MEET THE TASTEMAKERS
San Antonio's top 8 pastry chefs are the icing on the cake
Could this be the year that San Antonio’s pastry artisans finally get their standing ovation? Certainly, their work has been overlooked for too long by a culinary world that insists that throwing a steak on a grill takes more finesse than working with leavened dough.
We cry horsefeathers. The pastry arts involve science, art, and no small amount of patience. More than anything coming out of a kitchen, desserts are what make a truly memorable meal. That’s why we celebrate flour-dusted warriors each year by giving out the CultureMap Tastemaker Award for Pastry Chef of the Year.
This year, our nominee list is longer than ever. Peek into their genius by reading below. Then join us on April 4 as we crown this year’s victor at a lavish party at Briscoe Museum. A few tickets are still up for grabs online.
Alba Ayala and Jessica Philpot, Extra Fine
One could never malign this Monte Vista’s shop’s sweets. The cinnamon roll here indeed flattens any nostalgia one might have for a certain national chain. But Ayala’s and Philpot’s savory pastries raise the bar even higher. Japanese milk bread relieves all the denseness of traditional klobásníky; The pesto should make most pizza joints hang their head in shame.
Alessia Benavides, Chocolatl
Here’s the bad news. Chocolatl is an online-only venture. The wait for Benavides’ artful bon bons can feel excruciating. But that anticipation is earned each time a box is opened. Though the flavors are always approachable, each bite expands the possibilities of what chocolate can be. Whether evoking the tropics with passionfruit and guava, or summer camp with a s’mores, her treats are always transporting.

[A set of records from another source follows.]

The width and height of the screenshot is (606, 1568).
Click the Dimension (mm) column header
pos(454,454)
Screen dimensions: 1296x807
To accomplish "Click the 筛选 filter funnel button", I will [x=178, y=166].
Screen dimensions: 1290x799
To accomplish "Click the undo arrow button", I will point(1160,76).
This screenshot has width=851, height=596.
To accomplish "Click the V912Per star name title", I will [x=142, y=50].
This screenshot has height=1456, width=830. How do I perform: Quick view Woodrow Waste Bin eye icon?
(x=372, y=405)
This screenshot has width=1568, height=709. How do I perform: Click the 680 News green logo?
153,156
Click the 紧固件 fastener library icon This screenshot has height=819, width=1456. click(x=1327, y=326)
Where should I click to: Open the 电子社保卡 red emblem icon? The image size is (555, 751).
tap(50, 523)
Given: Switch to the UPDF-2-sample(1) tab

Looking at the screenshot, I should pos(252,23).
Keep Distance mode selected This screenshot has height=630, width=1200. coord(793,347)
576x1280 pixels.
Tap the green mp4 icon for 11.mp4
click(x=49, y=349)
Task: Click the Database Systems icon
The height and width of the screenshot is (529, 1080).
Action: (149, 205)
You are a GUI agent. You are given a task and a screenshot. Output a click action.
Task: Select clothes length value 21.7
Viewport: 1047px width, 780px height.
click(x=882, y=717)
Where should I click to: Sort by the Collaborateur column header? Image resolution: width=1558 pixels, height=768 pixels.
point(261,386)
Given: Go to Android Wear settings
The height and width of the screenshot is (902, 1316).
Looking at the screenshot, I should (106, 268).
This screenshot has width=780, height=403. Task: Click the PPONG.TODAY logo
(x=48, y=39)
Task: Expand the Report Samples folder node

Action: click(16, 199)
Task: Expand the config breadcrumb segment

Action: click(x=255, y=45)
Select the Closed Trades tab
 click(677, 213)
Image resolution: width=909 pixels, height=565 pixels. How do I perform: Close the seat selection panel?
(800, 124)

Anne Ng and Jeremy Mandrell, Bakery Lorraine
There are few sweeter spots for a meet-cute. Ng and Mandrell met at Thomas Keller’s fabled Bouchon Bakery before settling in San Antonio, a connection that forever changed the city’s pastry arts. From the early days running a farmers market stand to their current gig running a mini empire, the pair prove that big names on a resumé are less important than the big name one makes at home.
Elise Russ, Clementine
Clementine’s menu currently boasts a crunch bar, a cheesecake, a strawberry shortcake, and a crème brûlée, desserts that home bakers have been making for generations. That’s how Russ gets you. While it's clear that she understands desserts should be fundamentally pleasurable, she never lets familiarity spoil the surprise. Her desserts always ask “what else,” discovering nuance in timeworn recipes through unexpected texture and global flavors.
Grecia Ramos, Baked
Like her husband, 2M Smokehouse pitmaster Esaul Ramos, Grecia Ramos seems to have a preternatural ability to find the perfect texture in everything she does. Baked’s social media feeds obsess over lamination, showcasing pastry cross sections that could double as a bee hive. Yes, those flaky layers will likely shower your plate and your lap. A croissant hasn’t done its job if you don’t have to shake it off.
Jenn Riesman, Rooster Crow Bakery
One of San Antonio’s foremost journeywomen, Reisman paid her dues at luxury properties like Omni La Mansion, Hotel Emma, and Fairmont Hotel. Now with her Shavano Park bakery, she gets to bring all the flowers home. The move gave her the space to express her trademark humor (her valentine’s cookies were piped with “daddy” and “slut”) without abdicating her throne as San Antonio’s undisputed queen of pies.
José and David Cáceres, La Panadería
When La Panadería opened in 2014, food media still upheld European baking traditions as the standard. With a deep devotion to their Mexican heritage, the brothers Cácares changed the paradigm. Fusing French, Italian, and American techniques with traditional pan, the siblings helped open the doors for an expanded appreciation of what’s worthy of a headline.
Tina Kent, Bread Box
On most days this hard working entrepreneur can be spied on through the shop window, carefully piping flowers, bows, and dots. Often, discussions of baking center on the science that gives cakes a tender crumb or cookies a snap. Kent’s breathtaking confections argue that the painter’s smock is just as important as the lab coat.